Medieval compendia, especially Jacobus de Voragine's Golden Legend, repeat and popularize the episode (often giving Plautilla the alternative name "Lemobia"), relating that as Paul was led to execution at the Ostian Gate the Christian woman Plautilla wept and asked for his prayers; he replied, "Plautilla, my dear daughter, lend me the veil with which thy head is covered. I shall cover my eyes therewith, and then thou shalt take it back," after which scoffers mocked her for giving so precious a cloth to an "enchanter," and the veil was miraculously returned to her.

== Liturgical commemoration ==
In the Byzantine tradition Plautilla ("Πλατίλλα ἡ Ῥωμαία") is commemorated on 20 May.

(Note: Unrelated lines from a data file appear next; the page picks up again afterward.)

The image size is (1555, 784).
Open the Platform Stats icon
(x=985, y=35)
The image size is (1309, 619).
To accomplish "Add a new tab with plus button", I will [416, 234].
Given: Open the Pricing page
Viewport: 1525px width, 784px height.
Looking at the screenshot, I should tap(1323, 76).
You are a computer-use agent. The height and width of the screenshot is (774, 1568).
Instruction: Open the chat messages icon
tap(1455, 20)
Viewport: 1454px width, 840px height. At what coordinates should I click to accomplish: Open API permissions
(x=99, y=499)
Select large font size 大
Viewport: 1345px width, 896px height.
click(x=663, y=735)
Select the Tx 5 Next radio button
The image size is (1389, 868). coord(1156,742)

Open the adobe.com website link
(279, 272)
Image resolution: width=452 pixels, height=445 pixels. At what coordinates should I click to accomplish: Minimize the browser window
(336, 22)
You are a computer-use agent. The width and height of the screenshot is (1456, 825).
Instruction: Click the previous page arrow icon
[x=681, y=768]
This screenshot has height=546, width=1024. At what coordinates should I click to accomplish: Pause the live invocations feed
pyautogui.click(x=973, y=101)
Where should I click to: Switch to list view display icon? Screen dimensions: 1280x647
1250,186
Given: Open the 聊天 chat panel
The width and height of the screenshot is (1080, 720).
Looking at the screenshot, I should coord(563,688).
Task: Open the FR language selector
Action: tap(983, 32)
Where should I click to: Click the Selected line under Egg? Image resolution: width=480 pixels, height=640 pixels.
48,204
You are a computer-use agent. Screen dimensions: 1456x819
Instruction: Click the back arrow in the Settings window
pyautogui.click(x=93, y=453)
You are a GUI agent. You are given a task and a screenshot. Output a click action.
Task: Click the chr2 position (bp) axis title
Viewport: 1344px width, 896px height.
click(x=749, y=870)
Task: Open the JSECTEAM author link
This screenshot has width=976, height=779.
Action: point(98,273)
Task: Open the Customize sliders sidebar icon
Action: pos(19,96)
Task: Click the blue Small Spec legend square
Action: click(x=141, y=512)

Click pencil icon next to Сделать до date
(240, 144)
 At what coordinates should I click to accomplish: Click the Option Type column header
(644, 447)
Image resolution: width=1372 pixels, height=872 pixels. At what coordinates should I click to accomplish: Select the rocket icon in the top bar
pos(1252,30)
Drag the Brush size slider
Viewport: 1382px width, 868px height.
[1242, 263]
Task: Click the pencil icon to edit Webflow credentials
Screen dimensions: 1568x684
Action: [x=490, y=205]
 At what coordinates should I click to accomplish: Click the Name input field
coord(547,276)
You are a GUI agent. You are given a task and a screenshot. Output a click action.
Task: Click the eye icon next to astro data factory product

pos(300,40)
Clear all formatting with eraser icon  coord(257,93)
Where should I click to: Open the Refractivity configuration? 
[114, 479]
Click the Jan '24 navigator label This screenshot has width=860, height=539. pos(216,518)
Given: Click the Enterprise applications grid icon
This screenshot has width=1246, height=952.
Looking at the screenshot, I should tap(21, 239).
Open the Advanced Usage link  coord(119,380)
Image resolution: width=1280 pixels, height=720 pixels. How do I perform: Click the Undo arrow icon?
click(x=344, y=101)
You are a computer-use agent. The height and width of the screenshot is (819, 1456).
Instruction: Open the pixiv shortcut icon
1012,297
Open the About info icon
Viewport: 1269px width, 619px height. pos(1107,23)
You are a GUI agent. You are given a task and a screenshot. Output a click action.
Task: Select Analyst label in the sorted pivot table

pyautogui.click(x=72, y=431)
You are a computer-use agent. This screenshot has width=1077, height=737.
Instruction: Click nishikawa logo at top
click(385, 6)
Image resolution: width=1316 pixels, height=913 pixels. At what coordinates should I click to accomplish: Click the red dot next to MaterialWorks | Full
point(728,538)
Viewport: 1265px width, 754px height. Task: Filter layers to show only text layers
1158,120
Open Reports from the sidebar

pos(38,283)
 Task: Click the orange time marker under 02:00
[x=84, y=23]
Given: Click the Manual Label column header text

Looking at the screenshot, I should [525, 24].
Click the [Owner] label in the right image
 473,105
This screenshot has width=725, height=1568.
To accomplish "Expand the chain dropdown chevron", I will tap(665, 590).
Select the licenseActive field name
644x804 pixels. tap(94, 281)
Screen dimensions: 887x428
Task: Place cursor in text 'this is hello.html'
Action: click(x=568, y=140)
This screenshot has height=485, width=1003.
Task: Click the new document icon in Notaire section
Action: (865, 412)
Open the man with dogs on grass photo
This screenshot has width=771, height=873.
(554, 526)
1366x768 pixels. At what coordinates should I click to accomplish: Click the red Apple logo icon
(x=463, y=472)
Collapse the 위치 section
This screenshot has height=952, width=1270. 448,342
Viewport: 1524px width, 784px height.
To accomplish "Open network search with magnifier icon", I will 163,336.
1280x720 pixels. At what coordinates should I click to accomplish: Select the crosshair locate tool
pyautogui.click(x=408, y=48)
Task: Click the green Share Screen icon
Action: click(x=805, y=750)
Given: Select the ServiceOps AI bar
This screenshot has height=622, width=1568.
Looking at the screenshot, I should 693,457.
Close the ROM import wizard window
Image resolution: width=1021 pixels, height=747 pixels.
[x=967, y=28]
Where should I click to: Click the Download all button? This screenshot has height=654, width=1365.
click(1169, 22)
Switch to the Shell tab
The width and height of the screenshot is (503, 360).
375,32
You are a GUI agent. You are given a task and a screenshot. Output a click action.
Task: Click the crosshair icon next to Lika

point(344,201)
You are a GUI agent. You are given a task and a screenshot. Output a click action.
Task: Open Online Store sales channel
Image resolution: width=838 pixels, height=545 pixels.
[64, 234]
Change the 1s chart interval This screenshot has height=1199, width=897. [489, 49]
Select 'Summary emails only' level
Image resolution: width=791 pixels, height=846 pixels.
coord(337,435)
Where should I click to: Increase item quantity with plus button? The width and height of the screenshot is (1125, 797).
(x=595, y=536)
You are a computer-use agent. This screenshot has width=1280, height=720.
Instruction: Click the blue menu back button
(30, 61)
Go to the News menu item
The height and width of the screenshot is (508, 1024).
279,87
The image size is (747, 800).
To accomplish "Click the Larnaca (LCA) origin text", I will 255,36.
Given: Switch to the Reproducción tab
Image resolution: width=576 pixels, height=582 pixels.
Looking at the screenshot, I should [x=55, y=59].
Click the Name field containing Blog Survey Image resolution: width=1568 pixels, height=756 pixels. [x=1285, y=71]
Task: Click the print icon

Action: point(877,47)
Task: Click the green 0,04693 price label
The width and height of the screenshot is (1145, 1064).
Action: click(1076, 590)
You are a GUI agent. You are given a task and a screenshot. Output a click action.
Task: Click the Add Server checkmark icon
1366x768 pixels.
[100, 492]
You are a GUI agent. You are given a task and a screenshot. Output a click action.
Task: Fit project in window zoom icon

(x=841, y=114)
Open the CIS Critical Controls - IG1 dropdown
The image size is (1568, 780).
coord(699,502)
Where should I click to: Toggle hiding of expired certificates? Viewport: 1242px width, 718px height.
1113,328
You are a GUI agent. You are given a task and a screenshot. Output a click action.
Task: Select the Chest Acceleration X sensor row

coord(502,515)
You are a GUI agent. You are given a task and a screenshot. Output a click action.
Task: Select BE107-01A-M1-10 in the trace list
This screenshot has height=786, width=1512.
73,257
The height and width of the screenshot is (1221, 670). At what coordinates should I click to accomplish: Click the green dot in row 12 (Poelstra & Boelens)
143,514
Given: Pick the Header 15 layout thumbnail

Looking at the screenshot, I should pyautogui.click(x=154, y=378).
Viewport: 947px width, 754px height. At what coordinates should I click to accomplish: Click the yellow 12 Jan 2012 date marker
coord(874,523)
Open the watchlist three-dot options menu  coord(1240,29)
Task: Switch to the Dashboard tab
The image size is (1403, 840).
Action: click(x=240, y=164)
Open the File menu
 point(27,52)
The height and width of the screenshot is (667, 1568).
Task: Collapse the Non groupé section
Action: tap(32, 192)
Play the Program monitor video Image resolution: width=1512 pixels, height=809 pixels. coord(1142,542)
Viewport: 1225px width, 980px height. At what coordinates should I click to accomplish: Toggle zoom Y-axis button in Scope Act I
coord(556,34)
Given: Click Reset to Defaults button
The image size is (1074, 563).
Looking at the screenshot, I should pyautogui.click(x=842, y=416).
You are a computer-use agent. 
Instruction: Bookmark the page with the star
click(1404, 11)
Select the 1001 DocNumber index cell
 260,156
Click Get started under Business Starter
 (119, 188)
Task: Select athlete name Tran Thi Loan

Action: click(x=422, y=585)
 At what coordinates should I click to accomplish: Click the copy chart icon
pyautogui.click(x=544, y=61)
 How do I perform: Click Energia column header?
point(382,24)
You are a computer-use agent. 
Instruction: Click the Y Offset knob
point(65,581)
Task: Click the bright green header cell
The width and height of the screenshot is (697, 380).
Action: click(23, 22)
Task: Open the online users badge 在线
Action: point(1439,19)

According to tradition, she lived in the 1st century AD in Rome and was baptized by the Apostle Peter, and is regarded as the mother of Saint Domitilla. She died by martyrdom in AD 67.

== In art and reception ==
The "veil of Plautilla" became a recognizable motif in Western art illustrating Paul's beheading and posthumous miracle. Museum collection entries and art-historical studies identify the scene where Paul requests a woman's veil and later returns it miraculously:
- The Princeton University Art Museum panel traditionally titled The Beheading of Saint Paul has been read in light of the "miracle of Plautilla's veil," discussed by Guy C. Bauman (1977).
- An Italian trecento initial at the J. Paul Getty Museum depicts The Beheading of Saint Paul and the Miracle of Plautilla's Veil.
- The Museum of Fine Arts, Boston holds a Flemish tapestry titled Saint Paul Requesting Plautilla's Veil, explicitly citing the Golden Legend as its narrative source.